Archimedes' Greatest Mathematics

  One of the many great mathematical discoveries of Archimedes was the relationship between the surface area of a cylinder and a sphere. Archimedes discovered that a sphere that has the same diameter as the height and width of the cylinder is 2/3 of the surface area of the cylinder. Archimedes found this so important that he had a sphere inscribed in a cylinder carved onto his tomb.

  Archimedes also used a form of math that is very similar to today’s calculus. He used this to try and find the space on the outside of a parabola. Archimedes also tried to calculate the amount of sand that could fit in the universe.

Another one of Archimedes’ greatest mathematical discoveries had to do with volume, and buoyancy. Archimedes is said to have discovered volume measurement by water displacement when he got into a tub and displaced water. He then promptly jumped out of the tub and ran trough the streets of Sicily naked shouting “eureka” which means “I have found it” This discovery of water displacement was also part of the discovery of buoyancy. Archimedes proposed a theory that the amount of buoyant force of a floating object is equal to the weight of the water displaced.

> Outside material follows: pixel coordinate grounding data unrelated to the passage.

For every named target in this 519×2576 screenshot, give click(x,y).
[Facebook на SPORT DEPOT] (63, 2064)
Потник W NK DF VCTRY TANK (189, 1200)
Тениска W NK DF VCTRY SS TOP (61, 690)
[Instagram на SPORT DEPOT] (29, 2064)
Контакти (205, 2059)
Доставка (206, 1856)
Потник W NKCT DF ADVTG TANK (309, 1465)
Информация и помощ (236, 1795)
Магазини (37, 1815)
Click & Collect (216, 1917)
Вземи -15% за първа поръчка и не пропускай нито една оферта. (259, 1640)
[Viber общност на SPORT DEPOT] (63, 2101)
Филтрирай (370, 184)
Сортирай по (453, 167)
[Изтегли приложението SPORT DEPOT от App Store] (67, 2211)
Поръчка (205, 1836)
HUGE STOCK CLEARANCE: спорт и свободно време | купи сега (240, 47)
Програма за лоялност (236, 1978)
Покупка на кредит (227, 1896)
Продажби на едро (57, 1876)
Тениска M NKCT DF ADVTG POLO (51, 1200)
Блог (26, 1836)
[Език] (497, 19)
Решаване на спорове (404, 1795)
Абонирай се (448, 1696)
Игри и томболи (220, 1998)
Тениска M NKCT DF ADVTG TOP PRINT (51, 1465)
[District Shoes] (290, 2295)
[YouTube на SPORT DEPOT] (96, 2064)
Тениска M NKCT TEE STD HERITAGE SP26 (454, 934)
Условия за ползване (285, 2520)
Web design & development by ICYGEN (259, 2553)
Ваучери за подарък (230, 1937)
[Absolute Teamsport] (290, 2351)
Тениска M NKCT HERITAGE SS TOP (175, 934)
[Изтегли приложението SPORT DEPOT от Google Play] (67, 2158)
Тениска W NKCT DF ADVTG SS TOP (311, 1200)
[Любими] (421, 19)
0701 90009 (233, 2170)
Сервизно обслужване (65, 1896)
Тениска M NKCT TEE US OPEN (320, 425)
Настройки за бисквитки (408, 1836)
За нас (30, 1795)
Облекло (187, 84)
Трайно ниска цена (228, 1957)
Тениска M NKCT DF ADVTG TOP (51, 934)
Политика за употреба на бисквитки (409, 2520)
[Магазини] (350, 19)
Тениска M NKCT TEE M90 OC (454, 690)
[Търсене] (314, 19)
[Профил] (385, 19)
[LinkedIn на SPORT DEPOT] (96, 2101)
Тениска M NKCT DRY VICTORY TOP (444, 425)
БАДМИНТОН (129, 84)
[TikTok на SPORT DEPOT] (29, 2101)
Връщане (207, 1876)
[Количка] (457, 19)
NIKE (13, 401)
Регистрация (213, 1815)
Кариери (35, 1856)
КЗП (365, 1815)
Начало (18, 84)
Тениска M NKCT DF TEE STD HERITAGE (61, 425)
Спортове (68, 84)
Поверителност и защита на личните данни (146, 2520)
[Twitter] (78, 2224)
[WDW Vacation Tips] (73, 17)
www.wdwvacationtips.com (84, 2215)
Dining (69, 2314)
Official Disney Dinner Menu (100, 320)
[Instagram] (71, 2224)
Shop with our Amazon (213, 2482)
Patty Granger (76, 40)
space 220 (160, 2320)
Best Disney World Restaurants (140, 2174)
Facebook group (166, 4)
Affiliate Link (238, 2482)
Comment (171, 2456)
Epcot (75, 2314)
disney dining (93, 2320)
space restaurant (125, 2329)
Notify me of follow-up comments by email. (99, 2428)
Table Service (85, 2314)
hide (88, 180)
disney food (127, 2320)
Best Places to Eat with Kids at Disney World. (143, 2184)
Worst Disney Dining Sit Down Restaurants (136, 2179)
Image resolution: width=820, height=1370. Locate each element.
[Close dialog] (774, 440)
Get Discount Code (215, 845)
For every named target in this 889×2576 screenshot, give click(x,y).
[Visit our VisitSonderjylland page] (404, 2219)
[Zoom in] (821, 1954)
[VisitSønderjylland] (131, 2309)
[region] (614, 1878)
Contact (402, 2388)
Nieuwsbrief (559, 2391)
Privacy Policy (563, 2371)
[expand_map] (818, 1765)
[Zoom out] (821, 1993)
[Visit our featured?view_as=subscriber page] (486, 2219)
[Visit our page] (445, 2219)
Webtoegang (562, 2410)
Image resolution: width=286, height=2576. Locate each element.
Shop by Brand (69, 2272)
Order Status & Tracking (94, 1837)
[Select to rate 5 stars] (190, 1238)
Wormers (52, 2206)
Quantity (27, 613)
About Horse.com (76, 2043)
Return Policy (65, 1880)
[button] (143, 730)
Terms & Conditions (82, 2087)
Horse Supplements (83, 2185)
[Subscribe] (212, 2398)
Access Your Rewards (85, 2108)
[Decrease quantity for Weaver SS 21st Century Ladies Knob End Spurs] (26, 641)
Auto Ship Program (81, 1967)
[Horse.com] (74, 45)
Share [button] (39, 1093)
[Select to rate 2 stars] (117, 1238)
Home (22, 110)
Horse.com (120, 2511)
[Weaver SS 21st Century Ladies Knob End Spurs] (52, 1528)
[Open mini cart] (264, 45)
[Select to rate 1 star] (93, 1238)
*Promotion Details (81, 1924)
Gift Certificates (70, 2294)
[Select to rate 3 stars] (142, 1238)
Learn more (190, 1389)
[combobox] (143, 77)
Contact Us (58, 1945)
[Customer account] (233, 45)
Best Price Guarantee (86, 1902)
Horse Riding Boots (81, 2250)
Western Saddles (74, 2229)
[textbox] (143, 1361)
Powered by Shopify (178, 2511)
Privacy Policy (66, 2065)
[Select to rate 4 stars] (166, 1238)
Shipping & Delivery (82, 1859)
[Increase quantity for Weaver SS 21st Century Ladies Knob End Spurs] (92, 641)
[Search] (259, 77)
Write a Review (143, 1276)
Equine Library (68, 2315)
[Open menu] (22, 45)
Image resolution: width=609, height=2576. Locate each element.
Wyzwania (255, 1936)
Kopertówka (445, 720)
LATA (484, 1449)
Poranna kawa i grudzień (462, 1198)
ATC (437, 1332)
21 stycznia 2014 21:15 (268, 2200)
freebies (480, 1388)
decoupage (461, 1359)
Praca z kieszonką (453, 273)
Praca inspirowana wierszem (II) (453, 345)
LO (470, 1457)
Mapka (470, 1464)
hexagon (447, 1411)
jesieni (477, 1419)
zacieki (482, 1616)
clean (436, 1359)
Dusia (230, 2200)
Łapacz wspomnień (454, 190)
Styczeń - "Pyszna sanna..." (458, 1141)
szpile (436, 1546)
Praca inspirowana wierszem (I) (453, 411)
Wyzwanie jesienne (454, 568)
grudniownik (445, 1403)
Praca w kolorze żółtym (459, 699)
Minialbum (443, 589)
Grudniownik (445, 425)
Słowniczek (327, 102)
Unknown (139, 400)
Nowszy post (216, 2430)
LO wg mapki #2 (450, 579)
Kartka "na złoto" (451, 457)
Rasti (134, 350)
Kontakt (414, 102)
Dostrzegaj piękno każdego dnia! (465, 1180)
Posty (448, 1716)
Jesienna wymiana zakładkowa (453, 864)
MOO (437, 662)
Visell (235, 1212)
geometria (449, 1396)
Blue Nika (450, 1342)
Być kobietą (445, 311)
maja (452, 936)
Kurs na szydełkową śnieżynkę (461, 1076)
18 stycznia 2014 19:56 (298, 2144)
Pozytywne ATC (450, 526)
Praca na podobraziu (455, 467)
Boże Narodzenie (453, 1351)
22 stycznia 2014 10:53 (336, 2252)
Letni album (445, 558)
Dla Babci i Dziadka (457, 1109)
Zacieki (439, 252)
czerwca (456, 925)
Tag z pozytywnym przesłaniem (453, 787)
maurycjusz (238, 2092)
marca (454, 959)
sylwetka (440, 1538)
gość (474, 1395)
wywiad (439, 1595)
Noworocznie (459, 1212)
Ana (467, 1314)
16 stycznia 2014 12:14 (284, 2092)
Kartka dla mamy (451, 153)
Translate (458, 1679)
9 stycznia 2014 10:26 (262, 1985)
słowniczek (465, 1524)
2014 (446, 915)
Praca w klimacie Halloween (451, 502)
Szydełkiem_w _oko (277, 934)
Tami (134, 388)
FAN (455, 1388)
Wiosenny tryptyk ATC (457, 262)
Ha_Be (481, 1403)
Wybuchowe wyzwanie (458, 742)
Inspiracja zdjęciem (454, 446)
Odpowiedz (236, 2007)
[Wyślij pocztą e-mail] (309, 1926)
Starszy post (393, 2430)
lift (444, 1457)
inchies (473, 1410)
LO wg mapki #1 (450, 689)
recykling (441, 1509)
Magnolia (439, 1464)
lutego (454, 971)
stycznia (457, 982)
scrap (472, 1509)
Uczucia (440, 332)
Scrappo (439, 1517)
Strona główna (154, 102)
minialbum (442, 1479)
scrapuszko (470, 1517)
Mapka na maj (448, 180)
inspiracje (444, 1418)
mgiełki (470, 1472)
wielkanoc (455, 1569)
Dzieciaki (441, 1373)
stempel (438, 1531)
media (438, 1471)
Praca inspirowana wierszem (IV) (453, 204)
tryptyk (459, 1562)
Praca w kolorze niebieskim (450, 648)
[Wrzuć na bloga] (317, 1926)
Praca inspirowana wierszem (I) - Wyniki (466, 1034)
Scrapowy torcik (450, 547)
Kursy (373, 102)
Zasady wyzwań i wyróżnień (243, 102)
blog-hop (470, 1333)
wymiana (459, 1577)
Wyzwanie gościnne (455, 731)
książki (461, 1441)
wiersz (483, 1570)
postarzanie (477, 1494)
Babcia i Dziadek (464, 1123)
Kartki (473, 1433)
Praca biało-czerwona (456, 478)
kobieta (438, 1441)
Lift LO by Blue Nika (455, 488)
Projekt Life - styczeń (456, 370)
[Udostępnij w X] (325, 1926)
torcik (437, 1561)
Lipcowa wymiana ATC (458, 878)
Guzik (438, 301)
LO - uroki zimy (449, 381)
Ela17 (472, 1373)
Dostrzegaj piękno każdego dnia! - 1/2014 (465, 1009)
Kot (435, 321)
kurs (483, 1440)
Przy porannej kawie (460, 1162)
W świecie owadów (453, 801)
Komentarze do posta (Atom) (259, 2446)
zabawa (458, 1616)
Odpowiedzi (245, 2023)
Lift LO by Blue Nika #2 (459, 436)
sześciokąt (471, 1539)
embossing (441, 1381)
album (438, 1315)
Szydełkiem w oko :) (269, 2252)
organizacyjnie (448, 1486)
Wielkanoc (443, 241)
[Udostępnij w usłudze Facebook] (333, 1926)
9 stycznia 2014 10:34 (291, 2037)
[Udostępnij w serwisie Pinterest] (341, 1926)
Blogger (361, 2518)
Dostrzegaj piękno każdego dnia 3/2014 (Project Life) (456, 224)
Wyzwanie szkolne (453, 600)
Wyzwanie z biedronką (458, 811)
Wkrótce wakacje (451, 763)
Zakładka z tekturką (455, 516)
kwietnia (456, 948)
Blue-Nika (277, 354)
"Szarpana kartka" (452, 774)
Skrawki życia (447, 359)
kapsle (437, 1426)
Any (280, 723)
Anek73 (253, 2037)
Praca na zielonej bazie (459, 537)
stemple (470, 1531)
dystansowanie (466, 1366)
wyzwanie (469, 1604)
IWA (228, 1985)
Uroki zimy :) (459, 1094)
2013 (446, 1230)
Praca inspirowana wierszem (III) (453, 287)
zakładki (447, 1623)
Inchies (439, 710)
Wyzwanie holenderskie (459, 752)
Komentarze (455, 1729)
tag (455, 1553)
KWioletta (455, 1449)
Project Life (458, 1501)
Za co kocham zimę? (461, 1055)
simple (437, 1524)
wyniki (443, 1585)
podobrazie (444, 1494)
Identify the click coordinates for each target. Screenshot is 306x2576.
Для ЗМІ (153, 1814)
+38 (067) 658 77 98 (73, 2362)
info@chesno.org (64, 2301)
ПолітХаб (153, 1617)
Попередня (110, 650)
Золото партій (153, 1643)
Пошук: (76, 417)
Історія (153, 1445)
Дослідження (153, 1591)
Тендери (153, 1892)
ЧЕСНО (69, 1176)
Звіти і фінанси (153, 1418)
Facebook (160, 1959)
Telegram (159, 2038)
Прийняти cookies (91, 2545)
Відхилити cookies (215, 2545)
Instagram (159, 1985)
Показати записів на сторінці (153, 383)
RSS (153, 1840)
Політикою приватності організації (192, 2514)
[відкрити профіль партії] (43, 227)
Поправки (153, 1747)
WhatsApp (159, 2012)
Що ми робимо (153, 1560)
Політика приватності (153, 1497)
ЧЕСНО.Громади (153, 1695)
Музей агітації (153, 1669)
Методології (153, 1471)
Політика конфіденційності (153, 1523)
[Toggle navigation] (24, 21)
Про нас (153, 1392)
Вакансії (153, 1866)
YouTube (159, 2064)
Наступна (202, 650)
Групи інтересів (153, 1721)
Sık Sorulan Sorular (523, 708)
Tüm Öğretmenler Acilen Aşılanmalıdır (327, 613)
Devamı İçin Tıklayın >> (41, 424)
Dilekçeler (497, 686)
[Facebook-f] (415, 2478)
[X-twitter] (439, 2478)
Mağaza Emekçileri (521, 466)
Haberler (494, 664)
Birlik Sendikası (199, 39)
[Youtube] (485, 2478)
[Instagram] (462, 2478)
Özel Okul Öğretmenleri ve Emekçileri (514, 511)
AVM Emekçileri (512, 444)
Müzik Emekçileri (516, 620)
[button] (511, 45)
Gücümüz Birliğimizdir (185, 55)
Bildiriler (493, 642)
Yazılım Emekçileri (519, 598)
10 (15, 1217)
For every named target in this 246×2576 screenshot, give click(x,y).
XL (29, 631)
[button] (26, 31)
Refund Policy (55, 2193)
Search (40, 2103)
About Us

  The lever was another one of Archimedes great works. Although Archimedes did not discover, he did a lot of work which advanced the usefulness, and the knowledge of how a lever works. Archimedes discovered the longer the distance from the fulcrum. The easier it is to lift the object. This discovery made lifting many objects much easier, and led to the development of tools like a wheelbarrow. Another Archimedes quote is "give me a place to stand and i will move the earth" this is referring to how useful a lever is. A good example of a lever and a fulcrum being used today is a carpenter pulling a nail out of a board with a hammer.

  These are just some of the mathematical discoveries that Archimedes made, and it is obvious how useful and important they are.